MBAH SURO DUKUN CABUL
MBAH SURO PART 1
Suasana warung yang menjual berbagai jenis kebutuhan hidup
sehari hari itu tampak terlihat ramai pembeli.
Rumah yang dijadikan warung sembako itu amatlah sesak dengan
bermacam tumpukan kardus.
Warung yang menempati rumah berderet seperti pasar, berdinding
papan yang tindih sirih, tempat ini dulu adalah tempat di mana rencana akan
dibangun pasar desa, tapi entah mengapa bertahun tahun belum juga terwujud,
bahkan hanya meninggalkan rumah warung yang kini hanya disewa pendatang yang
mencoba keberuntungannya dengan menjual berbagai macam kebutuhan masyarakat.

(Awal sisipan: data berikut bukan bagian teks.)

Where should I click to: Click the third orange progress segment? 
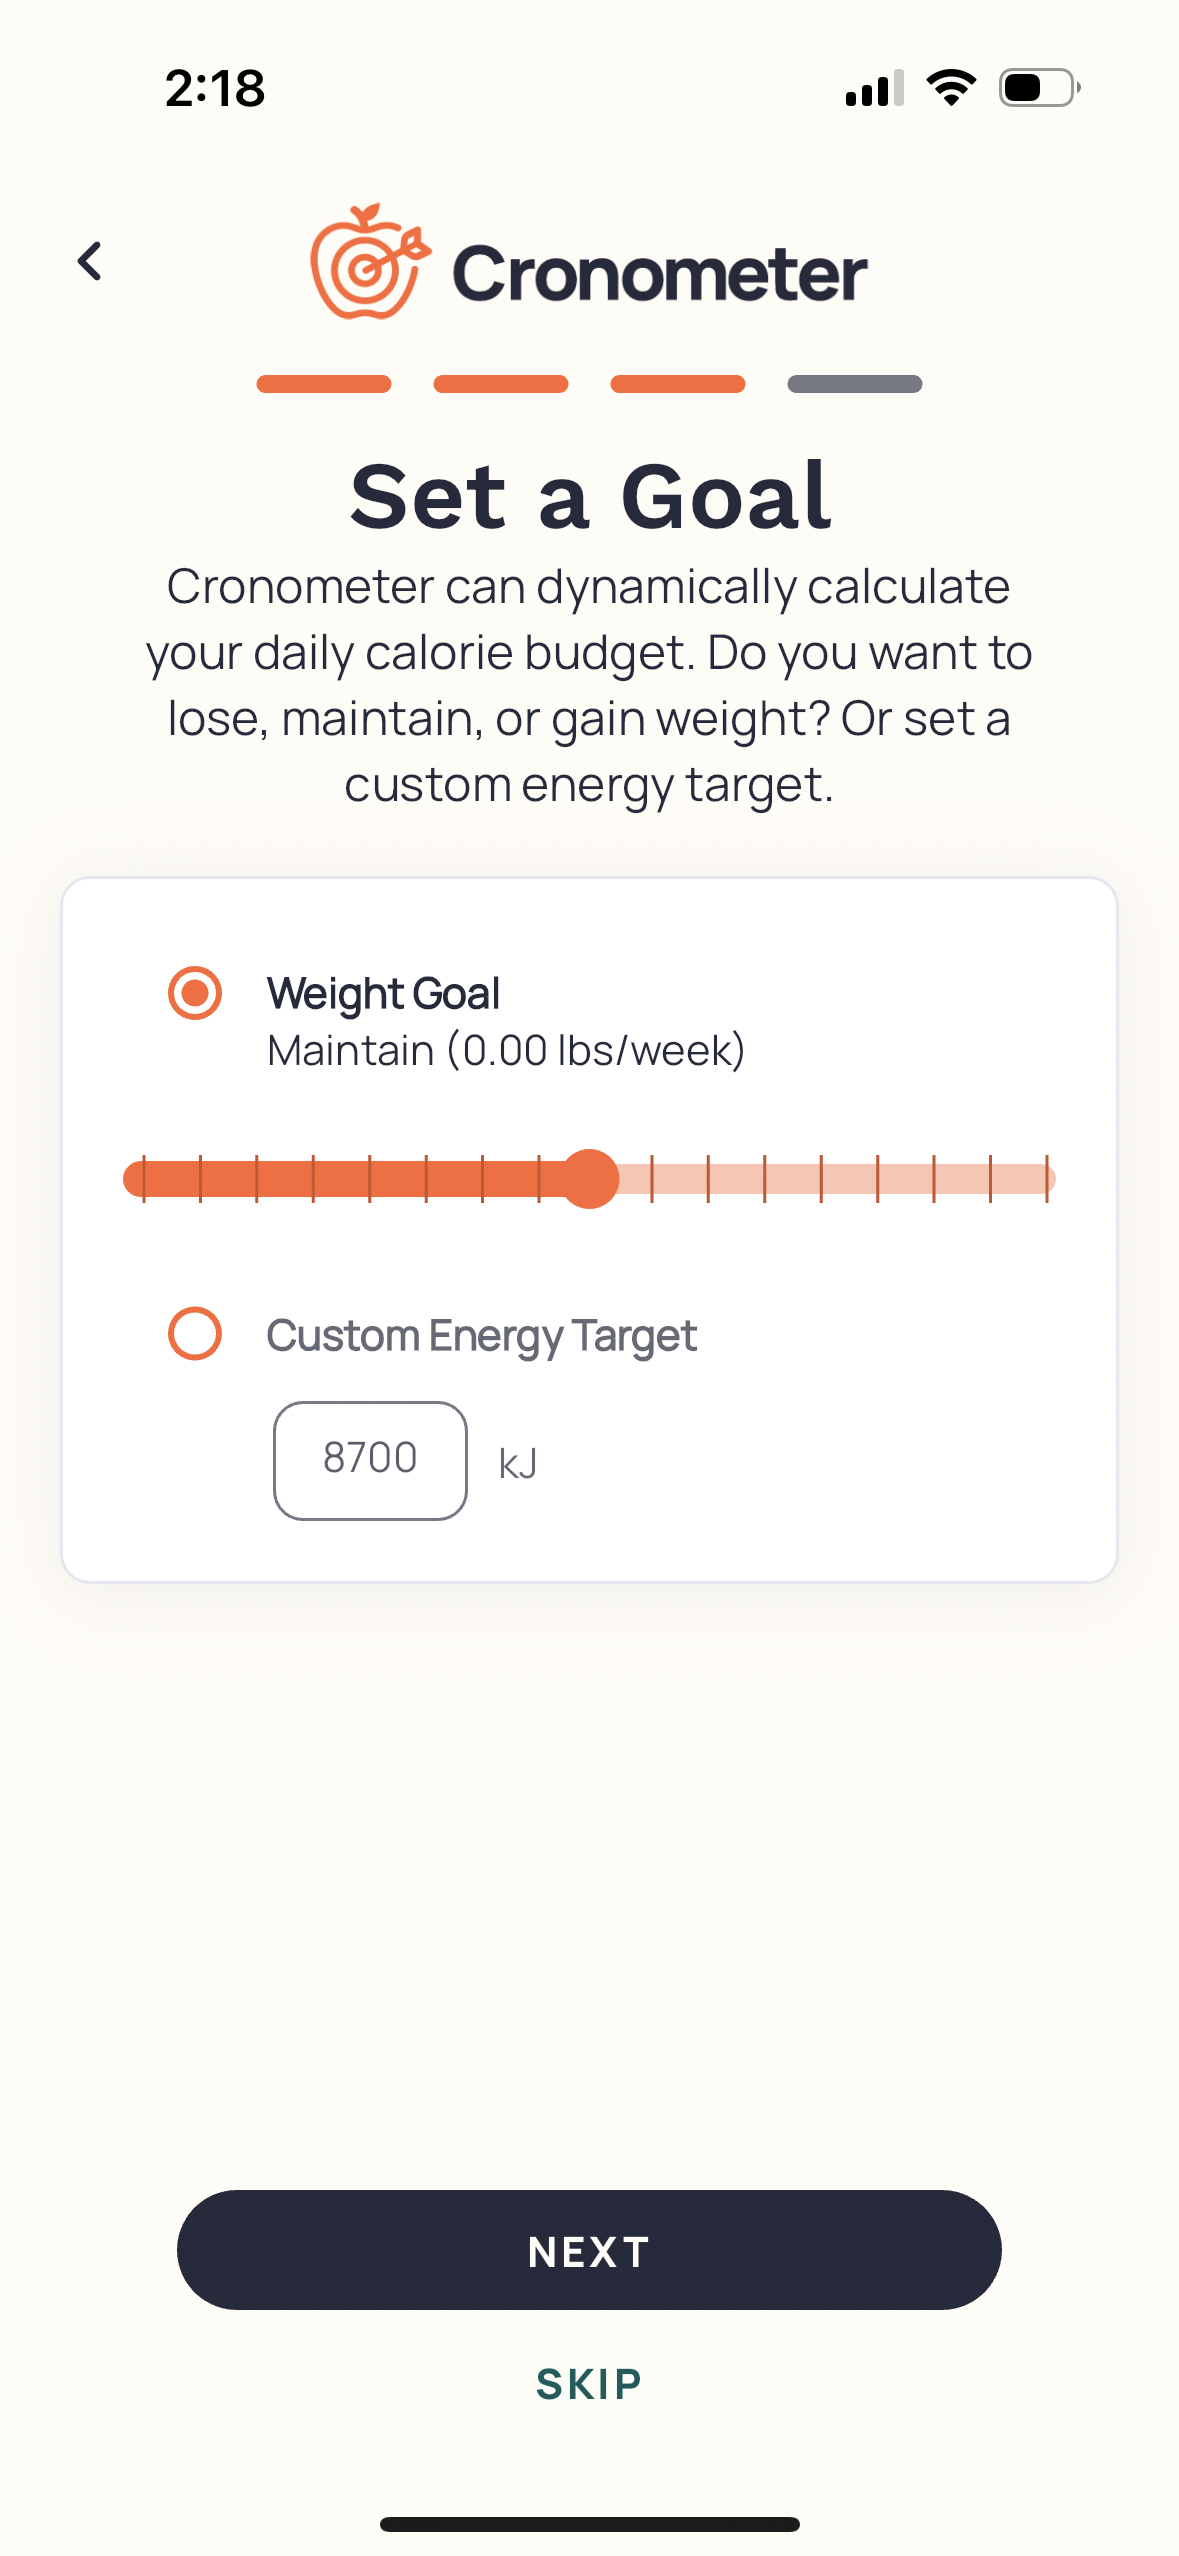[677, 383]
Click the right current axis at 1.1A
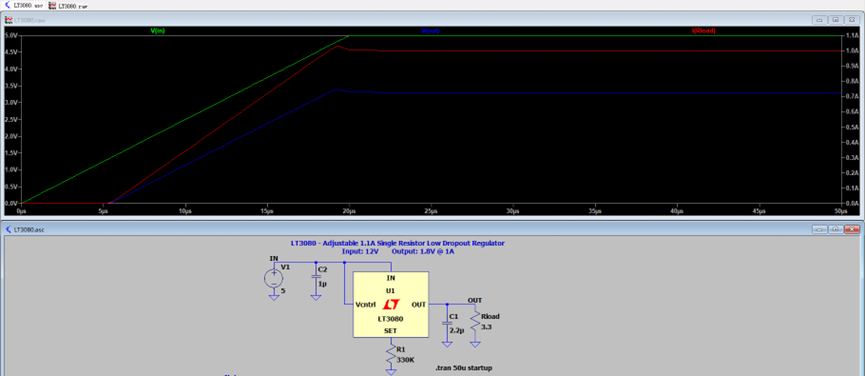 tap(852, 35)
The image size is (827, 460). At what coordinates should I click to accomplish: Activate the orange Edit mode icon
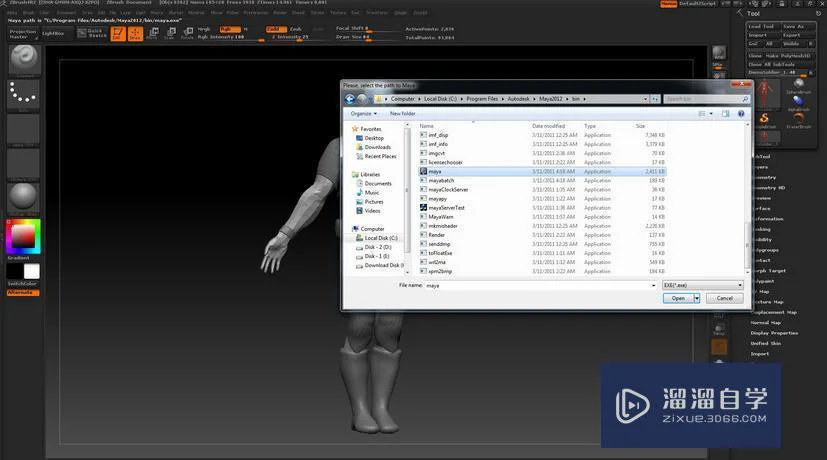(x=118, y=34)
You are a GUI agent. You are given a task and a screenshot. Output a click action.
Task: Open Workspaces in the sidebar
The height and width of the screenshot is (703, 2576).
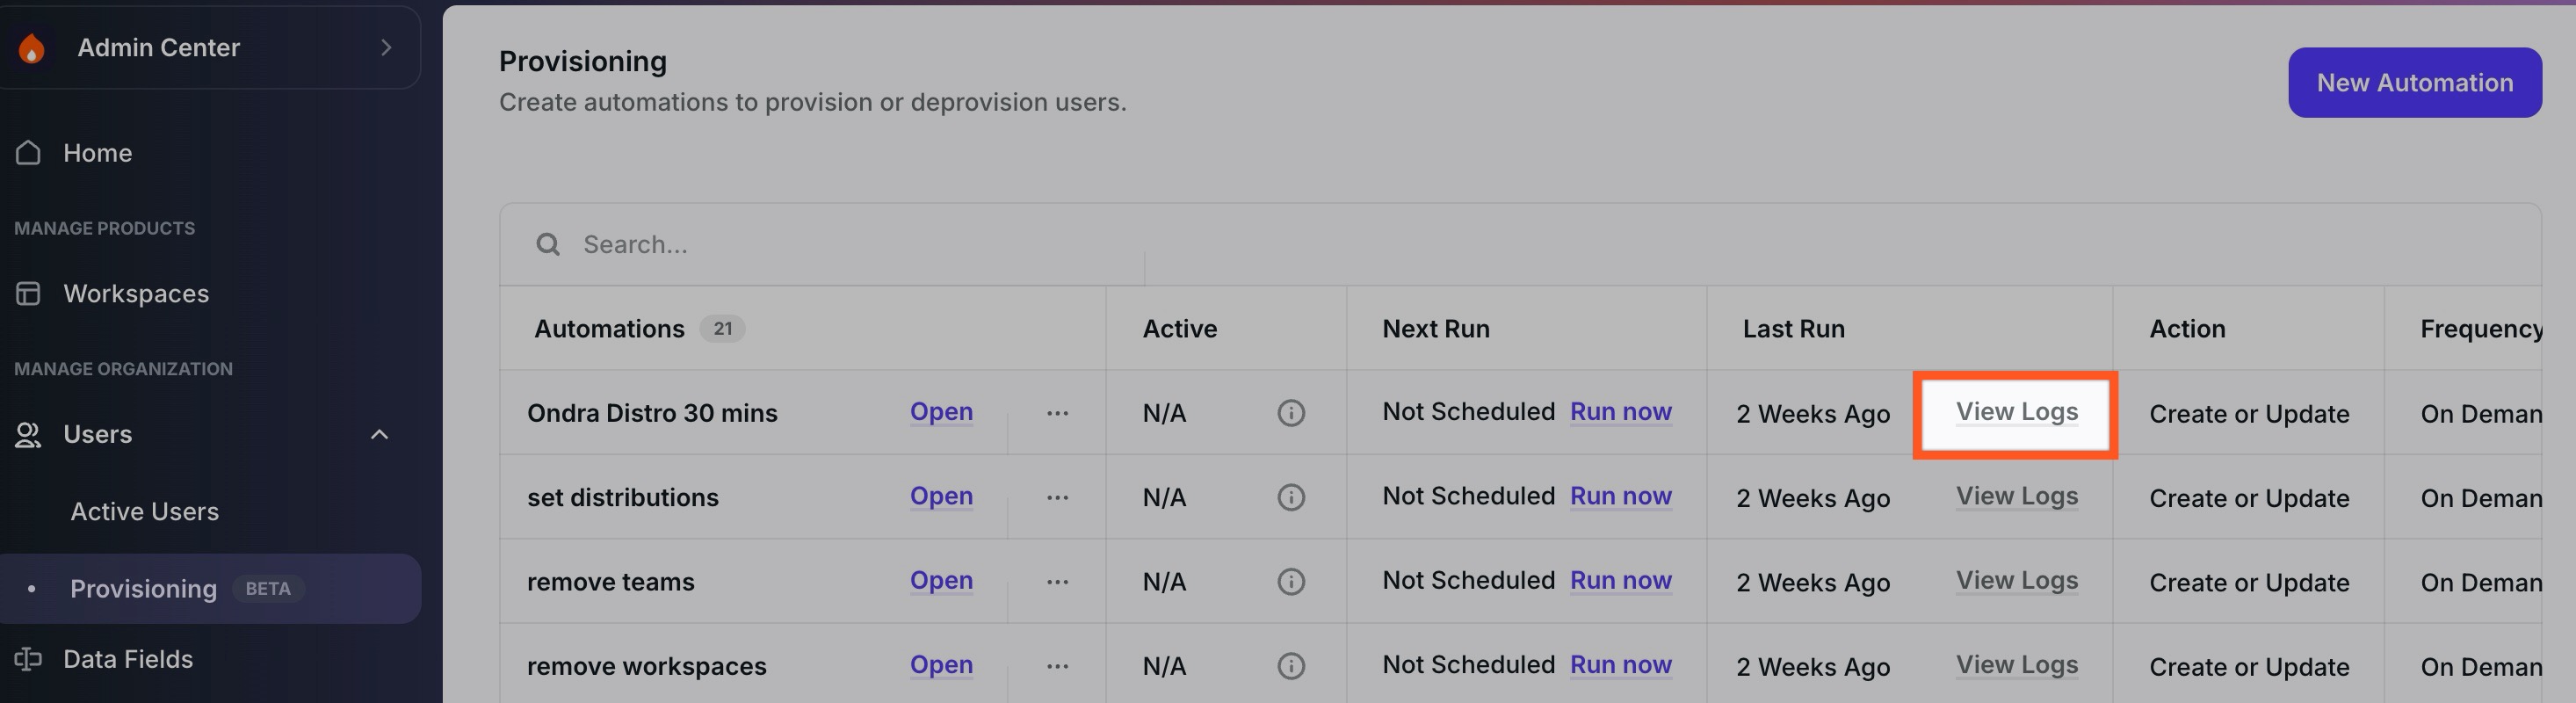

Warung-warung ini semua berderet menyerupai sekolahan yang hanya dipisahkan oleh sekat papan sebagai pembatas antar ruangan satu dengan yang lain.
****
“Berapa semuanya, Yuk?” tanya perempuan yang mengenakan
daster itu meraih bungkusan plastik setelah menyerahkan beberapa lembar uang.
“La ndak beli mbako sama papirnya to, Ning?” Lelaki pemilik
warung menyerahkan pengembalian beberapa lembar dan uang receh.
“Biar saja Kang Yanto yang beli sendiri, lagi pula di rumah
juga sepertinya masih ada,” jawab Nining.
“Kerja loh Kang, upahnya ndak mesti. Cuma habis buat beli
rokok dan mbakonya saja, belum lagi biaya anak-anak sekolah,” imbuhnya.
Pembeli di sini sudah begitu dekat dengan Suripno, lelaki
paruh baya yang memperistri Nurhayati, wanita muda yang bisa dibilang kembang
desa di sini.
“Ya, sudah. Mbok ya, jangan menghilang hilangkan rezeki
suami. Tidak baik, Ning.”
Suripno selalu begitu, seakan membela kaum lelaki yang mandi
keringat demi anak istri.
“Ya, sudah, Kang. Kalau begitu terima kasih. Saya pamit
dulu.” Nining seakan mengerti, masih banyak pembeli yang harus dilayani
Suripno, lelaki baya yang sampai kini belum dikaruniai seorang anak dari pernikahannya
dengan Nurhayati.
“Yo, wes. Matur nuwun
wes blonjo rene,” balas Suripno sangat ramah terhadap semua pembeli.
Persaingan antar warung yang menempati rumah pasar itu
terkadang menimbulkan kebencian di antara mereka. Maklumlah jarak yang hanya
setipis papan yang memisahkan barang dagangan mereka pasti menimbulkan rasa iri
bila salah satu warung di antara mereka diserbu pembeli.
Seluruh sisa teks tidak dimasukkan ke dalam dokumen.